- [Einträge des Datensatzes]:
"""

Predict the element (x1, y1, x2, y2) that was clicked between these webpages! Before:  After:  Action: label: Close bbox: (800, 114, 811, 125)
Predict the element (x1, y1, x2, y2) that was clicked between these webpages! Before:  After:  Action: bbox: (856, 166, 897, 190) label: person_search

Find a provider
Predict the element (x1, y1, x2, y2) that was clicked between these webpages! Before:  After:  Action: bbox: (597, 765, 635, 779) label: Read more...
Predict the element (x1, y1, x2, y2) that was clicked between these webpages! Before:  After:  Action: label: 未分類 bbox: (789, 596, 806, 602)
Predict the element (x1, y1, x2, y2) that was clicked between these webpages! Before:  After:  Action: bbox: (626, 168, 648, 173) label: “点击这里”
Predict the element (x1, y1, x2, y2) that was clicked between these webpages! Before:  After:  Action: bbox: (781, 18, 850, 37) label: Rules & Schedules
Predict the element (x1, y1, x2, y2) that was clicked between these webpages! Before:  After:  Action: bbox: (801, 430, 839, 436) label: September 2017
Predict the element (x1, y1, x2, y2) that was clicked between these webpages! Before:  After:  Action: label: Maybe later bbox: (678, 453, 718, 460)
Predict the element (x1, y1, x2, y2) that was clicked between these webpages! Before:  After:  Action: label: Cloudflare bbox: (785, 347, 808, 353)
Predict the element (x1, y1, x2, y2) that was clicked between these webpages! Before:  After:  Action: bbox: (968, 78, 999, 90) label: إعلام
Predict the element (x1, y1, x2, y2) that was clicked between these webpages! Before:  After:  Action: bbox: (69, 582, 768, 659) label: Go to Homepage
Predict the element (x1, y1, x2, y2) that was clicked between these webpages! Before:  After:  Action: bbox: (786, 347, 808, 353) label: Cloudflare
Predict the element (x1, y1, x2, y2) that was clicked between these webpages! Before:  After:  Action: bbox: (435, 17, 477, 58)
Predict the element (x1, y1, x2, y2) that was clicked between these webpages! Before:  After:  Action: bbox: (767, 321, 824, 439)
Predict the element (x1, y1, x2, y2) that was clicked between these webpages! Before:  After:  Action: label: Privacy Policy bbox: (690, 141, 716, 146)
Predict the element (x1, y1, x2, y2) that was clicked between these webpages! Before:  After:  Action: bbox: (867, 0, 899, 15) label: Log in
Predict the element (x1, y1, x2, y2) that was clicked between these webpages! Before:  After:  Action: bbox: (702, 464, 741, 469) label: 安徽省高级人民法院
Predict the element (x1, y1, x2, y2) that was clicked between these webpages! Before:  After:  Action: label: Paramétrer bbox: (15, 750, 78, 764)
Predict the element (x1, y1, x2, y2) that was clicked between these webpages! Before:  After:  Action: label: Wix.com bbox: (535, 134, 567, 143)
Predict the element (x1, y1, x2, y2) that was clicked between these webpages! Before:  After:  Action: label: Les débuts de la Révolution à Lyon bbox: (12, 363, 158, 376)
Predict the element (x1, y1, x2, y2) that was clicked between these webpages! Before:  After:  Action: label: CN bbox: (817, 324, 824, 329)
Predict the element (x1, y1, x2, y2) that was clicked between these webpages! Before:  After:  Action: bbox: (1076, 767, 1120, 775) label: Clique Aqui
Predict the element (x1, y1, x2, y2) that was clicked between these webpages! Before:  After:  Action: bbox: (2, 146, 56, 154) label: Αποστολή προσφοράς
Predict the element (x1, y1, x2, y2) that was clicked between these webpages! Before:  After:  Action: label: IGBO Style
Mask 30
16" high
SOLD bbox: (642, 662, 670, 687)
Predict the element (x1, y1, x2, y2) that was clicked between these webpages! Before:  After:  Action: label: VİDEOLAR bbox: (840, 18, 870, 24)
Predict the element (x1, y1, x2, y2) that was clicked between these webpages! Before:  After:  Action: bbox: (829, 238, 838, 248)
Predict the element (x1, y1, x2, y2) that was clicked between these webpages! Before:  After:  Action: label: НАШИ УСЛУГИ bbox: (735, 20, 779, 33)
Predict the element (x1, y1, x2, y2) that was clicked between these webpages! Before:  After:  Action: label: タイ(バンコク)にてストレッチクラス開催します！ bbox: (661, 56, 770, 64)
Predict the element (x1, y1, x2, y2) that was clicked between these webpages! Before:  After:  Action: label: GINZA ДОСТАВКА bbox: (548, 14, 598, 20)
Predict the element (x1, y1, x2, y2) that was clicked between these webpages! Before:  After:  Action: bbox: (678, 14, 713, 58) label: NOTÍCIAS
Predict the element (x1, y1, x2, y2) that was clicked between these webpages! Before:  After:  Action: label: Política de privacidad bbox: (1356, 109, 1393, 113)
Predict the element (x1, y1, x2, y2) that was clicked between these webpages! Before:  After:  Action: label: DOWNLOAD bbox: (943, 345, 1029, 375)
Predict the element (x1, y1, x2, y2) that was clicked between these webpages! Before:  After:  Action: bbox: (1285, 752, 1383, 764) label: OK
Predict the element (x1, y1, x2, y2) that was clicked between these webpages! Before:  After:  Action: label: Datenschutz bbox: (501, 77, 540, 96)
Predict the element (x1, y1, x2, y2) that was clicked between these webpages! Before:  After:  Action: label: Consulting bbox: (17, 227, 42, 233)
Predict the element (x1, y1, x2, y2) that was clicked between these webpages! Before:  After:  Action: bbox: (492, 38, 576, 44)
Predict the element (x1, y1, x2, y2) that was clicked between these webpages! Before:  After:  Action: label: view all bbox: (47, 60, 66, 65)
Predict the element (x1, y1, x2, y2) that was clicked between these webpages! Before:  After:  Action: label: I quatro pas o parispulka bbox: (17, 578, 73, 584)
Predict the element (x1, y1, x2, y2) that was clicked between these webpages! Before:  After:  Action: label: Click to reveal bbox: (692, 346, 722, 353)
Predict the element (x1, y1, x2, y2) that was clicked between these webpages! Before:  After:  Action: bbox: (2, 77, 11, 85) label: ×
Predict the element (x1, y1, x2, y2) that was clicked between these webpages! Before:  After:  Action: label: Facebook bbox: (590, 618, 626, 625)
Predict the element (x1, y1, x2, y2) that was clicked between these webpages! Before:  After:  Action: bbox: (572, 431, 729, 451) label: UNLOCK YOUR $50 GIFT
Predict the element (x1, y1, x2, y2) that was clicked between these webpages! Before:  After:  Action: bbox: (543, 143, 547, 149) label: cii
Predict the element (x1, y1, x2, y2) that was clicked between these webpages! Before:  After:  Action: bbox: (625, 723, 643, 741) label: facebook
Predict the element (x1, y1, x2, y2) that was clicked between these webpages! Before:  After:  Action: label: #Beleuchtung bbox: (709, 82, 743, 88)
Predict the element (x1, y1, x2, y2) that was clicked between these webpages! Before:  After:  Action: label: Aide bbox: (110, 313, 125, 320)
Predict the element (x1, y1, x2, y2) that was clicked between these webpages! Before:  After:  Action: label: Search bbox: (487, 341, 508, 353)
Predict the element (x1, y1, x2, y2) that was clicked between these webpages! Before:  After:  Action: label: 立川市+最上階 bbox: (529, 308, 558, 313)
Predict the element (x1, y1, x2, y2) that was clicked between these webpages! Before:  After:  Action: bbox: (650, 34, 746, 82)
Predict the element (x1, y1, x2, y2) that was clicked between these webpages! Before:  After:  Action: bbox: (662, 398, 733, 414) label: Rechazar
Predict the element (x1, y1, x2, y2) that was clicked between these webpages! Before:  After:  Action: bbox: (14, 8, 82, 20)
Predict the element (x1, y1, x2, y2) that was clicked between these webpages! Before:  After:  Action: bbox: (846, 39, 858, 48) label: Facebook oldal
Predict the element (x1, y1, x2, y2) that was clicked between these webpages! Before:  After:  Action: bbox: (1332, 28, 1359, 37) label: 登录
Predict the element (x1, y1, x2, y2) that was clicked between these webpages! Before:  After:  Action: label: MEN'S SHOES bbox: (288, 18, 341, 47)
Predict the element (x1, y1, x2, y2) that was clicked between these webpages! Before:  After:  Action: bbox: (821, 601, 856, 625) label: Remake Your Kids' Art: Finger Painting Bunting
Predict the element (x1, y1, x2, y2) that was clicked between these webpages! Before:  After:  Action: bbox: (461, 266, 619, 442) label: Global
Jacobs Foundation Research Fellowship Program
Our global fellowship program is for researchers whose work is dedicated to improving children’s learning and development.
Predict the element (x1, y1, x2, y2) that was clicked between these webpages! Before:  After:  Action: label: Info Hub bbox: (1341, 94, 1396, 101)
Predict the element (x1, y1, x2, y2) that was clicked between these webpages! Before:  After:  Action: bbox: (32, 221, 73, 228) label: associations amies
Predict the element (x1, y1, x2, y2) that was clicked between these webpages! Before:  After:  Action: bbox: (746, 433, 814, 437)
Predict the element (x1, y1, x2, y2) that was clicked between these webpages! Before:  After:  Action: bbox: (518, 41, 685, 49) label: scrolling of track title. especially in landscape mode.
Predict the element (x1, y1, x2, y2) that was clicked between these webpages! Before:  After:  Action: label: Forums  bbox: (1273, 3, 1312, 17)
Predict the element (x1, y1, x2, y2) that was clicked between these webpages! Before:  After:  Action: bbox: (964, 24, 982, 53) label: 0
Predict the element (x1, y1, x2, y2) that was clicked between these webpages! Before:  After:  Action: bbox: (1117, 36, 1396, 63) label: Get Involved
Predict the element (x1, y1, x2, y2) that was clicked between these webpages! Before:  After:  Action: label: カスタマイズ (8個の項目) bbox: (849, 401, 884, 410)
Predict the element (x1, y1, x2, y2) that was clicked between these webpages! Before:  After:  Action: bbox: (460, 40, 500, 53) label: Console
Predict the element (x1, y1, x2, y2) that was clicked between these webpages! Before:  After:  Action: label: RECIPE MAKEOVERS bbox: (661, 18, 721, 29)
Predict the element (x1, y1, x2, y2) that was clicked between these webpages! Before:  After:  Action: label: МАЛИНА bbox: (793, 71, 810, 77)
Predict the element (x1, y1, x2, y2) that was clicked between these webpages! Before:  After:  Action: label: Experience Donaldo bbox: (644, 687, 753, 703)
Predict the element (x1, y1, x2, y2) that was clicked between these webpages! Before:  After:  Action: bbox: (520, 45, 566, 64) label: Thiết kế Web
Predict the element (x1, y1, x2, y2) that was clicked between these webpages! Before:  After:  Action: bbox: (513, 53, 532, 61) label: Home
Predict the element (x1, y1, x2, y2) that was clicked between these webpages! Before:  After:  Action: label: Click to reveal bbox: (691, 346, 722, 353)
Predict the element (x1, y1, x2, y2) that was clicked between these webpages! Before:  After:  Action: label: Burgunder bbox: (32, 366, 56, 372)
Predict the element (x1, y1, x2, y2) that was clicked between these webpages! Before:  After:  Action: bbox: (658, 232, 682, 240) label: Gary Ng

"""

Tausche in den Zeilen von der Zeile mit „109, 1393, 113)“ bis zur Zeile mit „764) label: OK“ das Wort „clicked“ gegen „selected“ aus. Gib nur diese Zeilen wieder und lass alles andere unverändert.

Predict the element (x1, y1, x2, y2) that was selected between these webpages! Before:  After:  Action: label: Política de privacidad bbox: (1356, 109, 1393, 113)
Predict the element (x1, y1, x2, y2) that was selected between these webpages! Before:  After:  Action: label: DOWNLOAD bbox: (943, 345, 1029, 375)
Predict the element (x1, y1, x2, y2) that was selected between these webpages! Before:  After:  Action: bbox: (1285, 752, 1383, 764) label: OK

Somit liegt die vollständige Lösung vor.